金融機関に遺言信託を依頼すると主に5つのことを行ってくれます。

  1. 遺言書の内容について相談できる
  2. 遺言書の作成をサポートしてくれる
  3. 遺言書を保管してくれる
  4. 遺言内容の見直しをアドバイスしてくれる
  5. 遺言内容を実現してくれる

遺言信託で行ってくれる5つのこと

2-1 遺言書の内容について相談できる

金融機関の担当者が、家族関係や財産状況をふまえ遺言内容について相談に乗ってくれます。状況に応じて遺言書の内容の提案をしてくれたり、相続税がかかる場合の課税シミュレーションをしてくれるので、法律のことがよくわからない方でも適切な遺言内容を決めることができます。

2-2 遺言書の作成をサポートしてくれる

遺言信託では、遺言書の作成を公証人役場で行います。
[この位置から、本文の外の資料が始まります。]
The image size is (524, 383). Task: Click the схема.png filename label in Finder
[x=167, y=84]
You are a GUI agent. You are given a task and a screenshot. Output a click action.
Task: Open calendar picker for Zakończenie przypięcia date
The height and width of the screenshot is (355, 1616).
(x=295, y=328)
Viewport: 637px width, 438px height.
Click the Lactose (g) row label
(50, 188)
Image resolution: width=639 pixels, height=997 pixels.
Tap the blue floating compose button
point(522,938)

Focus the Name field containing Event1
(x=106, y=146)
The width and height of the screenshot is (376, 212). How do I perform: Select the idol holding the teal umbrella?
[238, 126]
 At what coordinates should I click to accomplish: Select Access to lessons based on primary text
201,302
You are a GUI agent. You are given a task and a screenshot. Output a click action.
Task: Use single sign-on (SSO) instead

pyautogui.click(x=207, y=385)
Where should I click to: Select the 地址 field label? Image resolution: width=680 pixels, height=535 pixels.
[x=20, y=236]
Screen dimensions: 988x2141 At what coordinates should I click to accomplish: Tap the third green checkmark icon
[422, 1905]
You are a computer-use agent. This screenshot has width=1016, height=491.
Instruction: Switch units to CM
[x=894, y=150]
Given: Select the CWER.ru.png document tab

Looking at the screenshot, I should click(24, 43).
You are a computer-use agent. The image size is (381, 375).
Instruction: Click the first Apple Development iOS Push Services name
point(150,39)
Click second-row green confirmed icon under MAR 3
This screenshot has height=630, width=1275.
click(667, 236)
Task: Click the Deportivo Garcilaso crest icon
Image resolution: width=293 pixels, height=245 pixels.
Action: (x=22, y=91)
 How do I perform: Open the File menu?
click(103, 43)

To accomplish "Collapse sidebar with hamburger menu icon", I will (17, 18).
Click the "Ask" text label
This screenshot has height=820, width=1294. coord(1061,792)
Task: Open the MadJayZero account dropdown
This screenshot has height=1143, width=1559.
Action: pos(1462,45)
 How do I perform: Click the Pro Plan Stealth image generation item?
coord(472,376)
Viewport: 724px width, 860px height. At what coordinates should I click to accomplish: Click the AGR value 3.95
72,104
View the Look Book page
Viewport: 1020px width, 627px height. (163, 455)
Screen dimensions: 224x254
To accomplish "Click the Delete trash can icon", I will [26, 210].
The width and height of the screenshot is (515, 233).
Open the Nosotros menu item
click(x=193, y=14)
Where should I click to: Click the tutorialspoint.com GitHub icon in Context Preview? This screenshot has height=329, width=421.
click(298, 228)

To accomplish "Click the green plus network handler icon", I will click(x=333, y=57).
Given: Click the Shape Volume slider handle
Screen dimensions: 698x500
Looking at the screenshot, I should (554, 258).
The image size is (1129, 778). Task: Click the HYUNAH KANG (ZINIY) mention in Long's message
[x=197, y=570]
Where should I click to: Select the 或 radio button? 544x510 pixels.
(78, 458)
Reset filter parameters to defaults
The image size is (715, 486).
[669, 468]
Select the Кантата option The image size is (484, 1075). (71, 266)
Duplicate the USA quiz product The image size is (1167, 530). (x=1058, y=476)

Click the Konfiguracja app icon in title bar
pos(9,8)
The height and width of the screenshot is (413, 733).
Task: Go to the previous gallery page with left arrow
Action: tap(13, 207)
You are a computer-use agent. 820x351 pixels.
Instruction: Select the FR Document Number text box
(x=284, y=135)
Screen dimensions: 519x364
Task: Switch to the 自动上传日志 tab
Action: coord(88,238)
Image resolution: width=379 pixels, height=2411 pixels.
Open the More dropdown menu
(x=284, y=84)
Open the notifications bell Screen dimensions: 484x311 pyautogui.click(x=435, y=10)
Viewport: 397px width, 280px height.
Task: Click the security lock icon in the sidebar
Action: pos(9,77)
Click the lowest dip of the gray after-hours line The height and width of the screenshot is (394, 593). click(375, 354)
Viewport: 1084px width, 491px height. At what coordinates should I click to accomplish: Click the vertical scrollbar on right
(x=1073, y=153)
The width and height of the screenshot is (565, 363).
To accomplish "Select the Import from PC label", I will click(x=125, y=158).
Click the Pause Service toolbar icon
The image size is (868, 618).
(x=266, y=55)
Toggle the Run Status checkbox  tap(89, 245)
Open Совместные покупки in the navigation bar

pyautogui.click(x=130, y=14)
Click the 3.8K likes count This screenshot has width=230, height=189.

公証人役場で作成する遺言書を公正証書遺言といいますが、公証人と証人2名(銀行の担当者)の立会のもと作成するので、真正が担保され確実に有効な遺言書を作成することができます。

公正証書遺言を作成するには、事前に公証人と打ち合わせしたり、必要書類を提出する必要があるので、これらの手助けを金融機関の担当者がしてくれます。

2-3 遺言書を保管してくれる

遺言信託を利用すると、金融機関が大切な遺言書の正本を預かってくれるので安心です。

遺言書の「原本」は公証人役場で永年保管してくれますが、「正本」は自分で保管しなければなりません。正本とは写しのことですが、正本が失われると相続人が発見してくれず、遺言書の存在に気づいてもらえない可能性があります。また、自分で保管していると家族にこっそり遺言内容を見られてしまう可能性もあります。

遺言信託であれば、金融機関が遺言書を保管し、相続が発生したら相続人に遺言書の存在を伝えて内容を実現してくれるので、遺言書が無視されることや遺言内容が生前にバレてしまう可能性が大きく低下します。

2-4 遺言内容の見直しをアドバイスしてくれる

遺言書を作成しても、気が変わったり財産内容や家族の状況に変化があったりして「遺言内容を見直したい」と考える機会があるものです。そんなときには遺言信託している金融機関に相談すると、遺言内容の見直しを提案してくれます。

原則、追加料金はかかりますが、新たに作成するより低額の費用で済みます。また、見直しについて無料でやってくれる金融機関もあります。

2-5 遺言内容を実現してくれる

遺言信託しておけば、亡くなった後、金融機関が遺言内容を実現(相続手続き)してくれるので安心です。

遺言書を作成したからには、遺言内容を実現しなければなりません。しかし、遺言の効力は「死亡」により発生するので、遺言内容の実現してくれる人を選んでおく必要があります。

この遺言内容を実現してくれる人を「遺言執行者」といいますが、遺言信託を利用すると金融機関が遺言執行者となるので、確実に遺言内容を実現してもらえて安心です。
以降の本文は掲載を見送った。